Figure 1: Telesat Anik A Satellite (circa 1972)
Telesat Lightspeed
In addition to their existing state-of-the-art global GEO satellite network, Telesat is planning a new LEO satellite network, which will leverage their impressive experience in space-based connectivity that spans over half a century. Their planned LEO network is being designed to best address the rigorous requirements of telecom, government, maritime, and aeronautical customers.
Telesat’s first LEO satellite was launched in January 2018 to demonstrate key features of their LEO system design. In particular, it demonstrated the capability of the satellite and customer ground-based terminals to deliver a low-latency broadband experience that (Medium Earth Orbit) MEO and GEO satellites cannot provide.
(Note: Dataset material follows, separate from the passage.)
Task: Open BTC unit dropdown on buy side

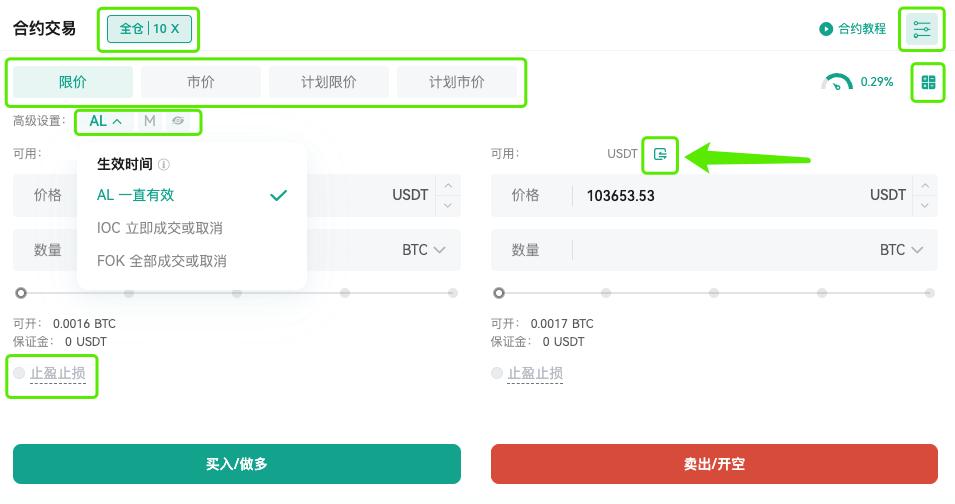Action: click(424, 250)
A summary of the benefits of Telesat’s new LEO satellite is summarized in Figure 2.
Figure 2: Benefits of the Telesat Lightspeed satellite network
Given the impressive pedigree, history, and experience in the satellite networking space, it’s no surprise that in 2024, Telesat projects to commercially launch Telesat Lightspeed, initially comprised of 298 satellites, as shown in Figure 3. Telesat’s goal is to shrink the Digital Divide, create hundreds of new high-quality jobs in Canada, spur domestic investment and exports, and ensure Canada is at the forefront of the new and rapidly-growing space economy.
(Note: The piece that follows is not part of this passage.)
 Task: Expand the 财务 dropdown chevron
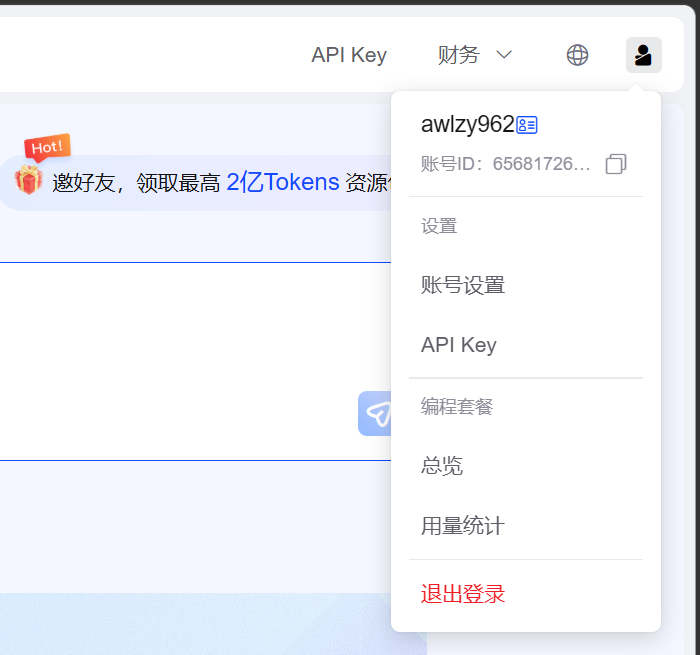pos(504,55)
Figure 3: New Telesat Lightspeed LEO Satellite
Telesat Partnering with Ciena
As Telesat works towards a 2024 commercial launch, they’re already modernizing their terrestrial backhaul networks to provide high-speed, high-capacity network connectivity to governments, telcos, mobile network operators, and other enterprise customers for improved delivery of 5G, cloud computing, video streaming, and other bandwidth-intensive broadband services. Upgrading their terrestrial networks today will allow Telesat not only to improve their service offerings to existing customers but also to proactively prepare for the impressive leap in network performance to be provided by their new Telesat Lightspeed network. To help with these two critical business goals, Telesat announced that it selected Ciena to provide services at its expansive Points-of-Presence (PoPs) and terrestrial connectivity to almost 50 Earth-based landing stations.
To Boldly Go…
Putting satellites into space in not new, but LEO technology and enabled network performance is new and a literal gamechanger for underserved communities of end-users, both humans and machines. As LEO satellite networks continue to grow and provide the basic human right of reliable broadband network access to traditionally underserved communities, I believe the global Digital Divide will shrink. Underserved communities are rooting for LEO satellite operators like Telesat to succeed, and so am I.